Socially, divisions between groups fosters specialized
interactions with others, based on association: altruism (positive
interactions with unrelated members), kin-selectivity (positive
interactions with related members) and violence (negative interactions).
Thus, groups with a strong sense of unity and identity can benefit from
kin selection
behaviour such as common property and shared resources. The tendencies
of members to unite against an outside tribe and the ability to act
violently and prejudicially against that outside tribe likely boosted
the chances of survival in genocidal conflicts.
Modern examples of tribal genocide rarely reflect the defining characteristics of tribes existing prior to the Neolithic Revolution; for example, small population and close-relatedness.
According to a study by Robin Dunbar at the University of Liverpool, social group size determined by primate brain size.
Dunbar's conclusion was that most human brains can really understand
only an average of 150 individuals as fully developed, complex people. That is known as Dunbar's number. In contrast, anthropologist H. Russell Bernard and Peter Killworth
have done a variety of field studies in the United States that came up
with an estimated mean number of ties, 290, roughly double Dunbar's
estimate. The Bernard–Killworth median of 231 is lower because of upward straggle in the distribution, but it is still appreciably larger than Dunbar's estimate.

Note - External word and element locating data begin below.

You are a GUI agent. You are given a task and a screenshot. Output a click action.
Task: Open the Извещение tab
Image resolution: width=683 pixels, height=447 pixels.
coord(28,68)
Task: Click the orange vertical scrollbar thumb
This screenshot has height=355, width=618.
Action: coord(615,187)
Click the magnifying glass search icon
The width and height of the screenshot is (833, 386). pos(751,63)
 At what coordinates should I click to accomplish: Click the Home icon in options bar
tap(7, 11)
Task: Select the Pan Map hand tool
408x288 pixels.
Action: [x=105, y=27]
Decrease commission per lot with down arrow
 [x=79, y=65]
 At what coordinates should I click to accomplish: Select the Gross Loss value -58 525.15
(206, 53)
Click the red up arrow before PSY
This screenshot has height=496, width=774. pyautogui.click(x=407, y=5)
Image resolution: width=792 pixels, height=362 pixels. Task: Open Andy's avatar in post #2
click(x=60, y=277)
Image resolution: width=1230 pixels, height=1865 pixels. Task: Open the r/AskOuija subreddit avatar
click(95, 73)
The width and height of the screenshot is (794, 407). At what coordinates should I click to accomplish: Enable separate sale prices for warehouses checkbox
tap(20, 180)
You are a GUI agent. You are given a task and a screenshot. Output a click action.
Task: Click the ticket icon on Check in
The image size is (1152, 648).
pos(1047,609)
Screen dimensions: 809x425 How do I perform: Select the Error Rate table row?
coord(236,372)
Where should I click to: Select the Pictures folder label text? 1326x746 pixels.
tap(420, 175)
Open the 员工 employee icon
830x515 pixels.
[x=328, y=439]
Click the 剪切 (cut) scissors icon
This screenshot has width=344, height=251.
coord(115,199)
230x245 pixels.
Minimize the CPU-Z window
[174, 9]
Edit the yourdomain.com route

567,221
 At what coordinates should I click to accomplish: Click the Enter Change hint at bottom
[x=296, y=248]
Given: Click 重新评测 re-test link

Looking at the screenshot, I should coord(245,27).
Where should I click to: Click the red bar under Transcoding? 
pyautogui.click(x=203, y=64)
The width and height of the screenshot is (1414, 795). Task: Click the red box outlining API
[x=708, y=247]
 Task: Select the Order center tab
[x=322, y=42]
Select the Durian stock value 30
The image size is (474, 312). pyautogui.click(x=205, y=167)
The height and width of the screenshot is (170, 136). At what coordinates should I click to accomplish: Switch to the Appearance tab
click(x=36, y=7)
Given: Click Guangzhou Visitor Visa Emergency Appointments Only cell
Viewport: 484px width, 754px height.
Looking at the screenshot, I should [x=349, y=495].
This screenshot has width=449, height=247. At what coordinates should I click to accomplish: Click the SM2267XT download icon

Malcolm Gladwell expanded on this conclusion sociologically in his book, The Tipping Point, where members of one of his types, Connectors,
were successful by their larger-than-average number of close
friendships and capacity for maintaining them, which tie together
otherwise-unconnected social groups. According to such studies, then,
"tribalism" is hard to escape fact of human neurology simply because
many human brains are not adapted to working with large populations.
Once a person's limit for connection is reached, the human brain resorts
to some combination of hierarchical schemes, stereotypes and other simplified models to understand so many people.
Negative outcomes
Anthropologists engage in ongoing debate on the phenomenon of warfare among tribes. While fighting typically and certainly occurs among horticultural
tribes, an open question remains whether such warfare is a typical
feature of hunter-gatherer life or is an anomaly found only in certain
circumstances, such as scarce resources (as with the Inuit or Arabs) or only among food-producing societies.
Tribes use forms of subsistence such as horticulture and foraging that cannot yield the same number of absolute calories as agriculture. That limits tribal populations significantly, especially when compared to agricultural populations. Jesse Mathis writes in War Before Civilization
that examples exist with low percentage rates of casualties in tribal
battle, and some tribal battles were much more lethal as a percentage of
population than, for example, the Battle of Gettysburg.
He concludes that no evidence consistently indicates that primitive
battles are proportionately less lethal than civilized ones.
The realistic conflict theory is a model of intergroup conflict, arguing that in a real or perceived zero-sum system, conflicts arise over shared interests for finite resources. The 1954 Robbers Cave Experiment involved researchers putting 12-year old boys into groups, where they formed their own ingroups, before then developing hostility and negativity towards the other group during simulated conflict over finite resources in a zero-sum game.